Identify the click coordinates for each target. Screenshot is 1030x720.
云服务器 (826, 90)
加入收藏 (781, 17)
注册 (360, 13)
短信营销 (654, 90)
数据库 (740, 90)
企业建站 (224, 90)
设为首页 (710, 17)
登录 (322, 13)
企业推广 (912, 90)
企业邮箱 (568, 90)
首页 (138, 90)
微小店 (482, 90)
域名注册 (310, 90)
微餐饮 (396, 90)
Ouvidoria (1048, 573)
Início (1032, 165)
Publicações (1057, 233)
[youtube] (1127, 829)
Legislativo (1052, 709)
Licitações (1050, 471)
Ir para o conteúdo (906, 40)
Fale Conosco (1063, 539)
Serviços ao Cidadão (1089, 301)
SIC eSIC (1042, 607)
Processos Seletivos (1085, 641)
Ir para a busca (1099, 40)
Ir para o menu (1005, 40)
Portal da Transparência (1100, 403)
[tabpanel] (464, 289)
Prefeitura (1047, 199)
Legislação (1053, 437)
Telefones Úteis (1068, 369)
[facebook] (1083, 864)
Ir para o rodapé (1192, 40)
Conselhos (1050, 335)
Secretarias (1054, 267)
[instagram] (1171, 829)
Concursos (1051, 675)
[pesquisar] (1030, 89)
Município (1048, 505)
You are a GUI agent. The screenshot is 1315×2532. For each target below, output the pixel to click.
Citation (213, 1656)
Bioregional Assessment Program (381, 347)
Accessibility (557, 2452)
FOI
= = = = = = =
TASK STATEMENT: Please lay out the material as a Markdown table, from the line containing "企业建站 (224, 90)" through the last line, with both ends included and blank lines omitted. Use a "Row" column for the row number and a "Line" column for the line.

SOLUTION FOR THIS EXERCISE:
| Row | Line |
|---|---|
| 1 | 企业建站 (224, 90) |
| 2 | 设为首页 (710, 17) |
| 3 | 登录 (322, 13) |
| 4 | 企业推广 (912, 90) |
| 5 | 企业邮箱 (568, 90) |
| 6 | 首页 (138, 90) |
| 7 | 微小店 (482, 90) |
| 8 | 域名注册 (310, 90) |
| 9 | 微餐饮 (396, 90) |
| 10 | Ouvidoria (1048, 573) |
| 11 | Início (1032, 165) |
| 12 | Publicações (1057, 233) |
| 13 | [youtube] (1127, 829) |
| 14 | Legislativo (1052, 709) |
| 15 | Licitações (1050, 471) |
| 16 | Ir para o conteúdo (906, 40) |
| 17 | Fale Conosco (1063, 539) |
| 18 | Serviços ao Cidadão (1089, 301) |
| 19 | SIC eSIC (1042, 607) |
| 20 | Processos Seletivos (1085, 641) |
| 21 | Ir para a busca (1099, 40) |
| 22 | Ir para o menu (1005, 40) |
| 23 | Portal da Transparência (1100, 403) |
| 24 | [tabpanel] (464, 289) |
| 25 | Prefeitura (1047, 199) |
| 26 | Legislação (1053, 437) |
| 27 | Telefones Úteis (1068, 369) |
| 28 | [facebook] (1083, 864) |
| 29 | Ir para o rodapé (1192, 40) |
| 30 | Conselhos (1050, 335) |
| 31 | Secretarias (1054, 267) |
| 32 | [instagram] (1171, 829) |
| 33 | Concursos (1051, 675) |
| 34 | [pesquisar] (1030, 89) |
| 35 | Município (1048, 505) |
| 36 | You are a GUI agent. The screenshot is 1315×2532. For each target below, output the pixel to click. |
| 37 | Citation (213, 1656) |
| 38 | Bioregional Assessment Program (381, 347) |
| 39 | Accessibility (557, 2452) |
| 40 | FOI |